Giusto. Giusto ridare credibilità a una delle discipline più bistrattate nel corso delle ultime riforme della scuola.
Perché in quasi tutti gli indirizzi degli istituti tecnici e professionali, la materia è stata tagliata di netto o fortemente ridimensionata dalla riforma Gelmini, destino cui sono andati incontro quasi tutti gli indirizzi dell' istituto tecnico industriale (ora istituti tecnici del settore tecnologico) e gli indirizzi professionali (come quelli dei Servizi socio-sanitari) in cui si studiava la geografia in alcune sue articolazioni (economica o turistica). Al liceo, invece, il taglio è passato attraverso un improbabile accorpamento tra storia e geografia al biennio che ha dato luogo alla geostoria, cui persino gli editori di libri scolastici hanno fatto fatica ad adeguarsi.
Ora si torna all' antico e allora chissà che le nuove generazioni - che hanno sempre più voglia e necessità di viaggiare e fuggire dall' Italia- capiscano l' importanza della geografia. Che ci aiuta ad essere disinvolti cittadini del mondo, ma anche ad evitare imbarazzanti gaffes. Come quelle pubblicate sul sito SOS Geografia, una raccolta di strafalcioni famosi. Qualche esempio? Beppe Grillo, 28 ottobre 2017: «Lagos è una delle più grandi città al mondo, la capitale della Nigeria, 5 milioni di abitanti, il centro dell' Africa.

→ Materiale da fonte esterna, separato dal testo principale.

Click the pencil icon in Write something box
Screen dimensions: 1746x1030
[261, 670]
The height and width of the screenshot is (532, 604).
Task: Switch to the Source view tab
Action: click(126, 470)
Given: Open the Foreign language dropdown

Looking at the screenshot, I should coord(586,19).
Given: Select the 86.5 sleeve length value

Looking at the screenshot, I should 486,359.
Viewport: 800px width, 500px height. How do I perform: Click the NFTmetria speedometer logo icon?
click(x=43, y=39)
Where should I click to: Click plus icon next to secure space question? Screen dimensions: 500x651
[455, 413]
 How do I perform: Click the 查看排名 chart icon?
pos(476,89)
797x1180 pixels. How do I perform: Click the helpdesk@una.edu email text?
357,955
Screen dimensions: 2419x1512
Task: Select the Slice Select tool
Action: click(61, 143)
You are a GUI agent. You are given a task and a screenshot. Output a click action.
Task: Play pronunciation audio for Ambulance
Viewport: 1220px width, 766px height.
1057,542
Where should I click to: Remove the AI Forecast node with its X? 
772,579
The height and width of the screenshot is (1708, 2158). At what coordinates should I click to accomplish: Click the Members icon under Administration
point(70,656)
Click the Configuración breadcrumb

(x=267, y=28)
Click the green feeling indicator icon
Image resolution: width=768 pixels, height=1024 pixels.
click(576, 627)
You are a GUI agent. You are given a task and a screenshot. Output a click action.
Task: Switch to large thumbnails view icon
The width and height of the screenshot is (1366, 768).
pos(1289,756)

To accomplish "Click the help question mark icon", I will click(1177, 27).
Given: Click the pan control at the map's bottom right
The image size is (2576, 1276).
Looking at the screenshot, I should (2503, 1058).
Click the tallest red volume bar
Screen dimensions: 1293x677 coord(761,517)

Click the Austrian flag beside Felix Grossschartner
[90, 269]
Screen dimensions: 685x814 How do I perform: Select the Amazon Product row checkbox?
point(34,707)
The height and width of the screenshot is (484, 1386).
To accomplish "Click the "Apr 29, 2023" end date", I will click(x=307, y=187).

È considerata una delle capitali dove si vive meglio al mondo. Se guardate le fotografie è pazzesca, sembra Las Vegas: verde, spiagge, palme». Già, peccato che nel 1991 la capitale della Nigeria sia stata spostata da Lagos ad Abuja e che Lagos sia una delle città dove si vive peggio al mondo. E ancora. Il 19 ottobre 2017 l' eurodeputata Pina Picierno, in treno con Renzi a Termoli per la campagna del PD «Destinazione Italia», ha twittato: «Oggi sono in Abruzzo, sul Treno di #DestinazioneItalia. Faremo tappa a Pescara, San Salvo e Termoli.
Amici abruzzesi, vediamoci». Già, Termoli però si trova in provincia di Campobasso, cioè in Molise che dal 1963 è una regione separata dall' Abruzzo. Ovviamente le figuracce si fanno ad ogni livello.
Anche a quelli più alti. Sì, perché il 21 settembre 2017, durante un intervento alle Nazioni Unite, Donald Trump si è inventato un nuovo stato africano: il Nambia. E nessuno ha mai capito se si riferisse allo Zambia, alla Namibia oppure al Gambia.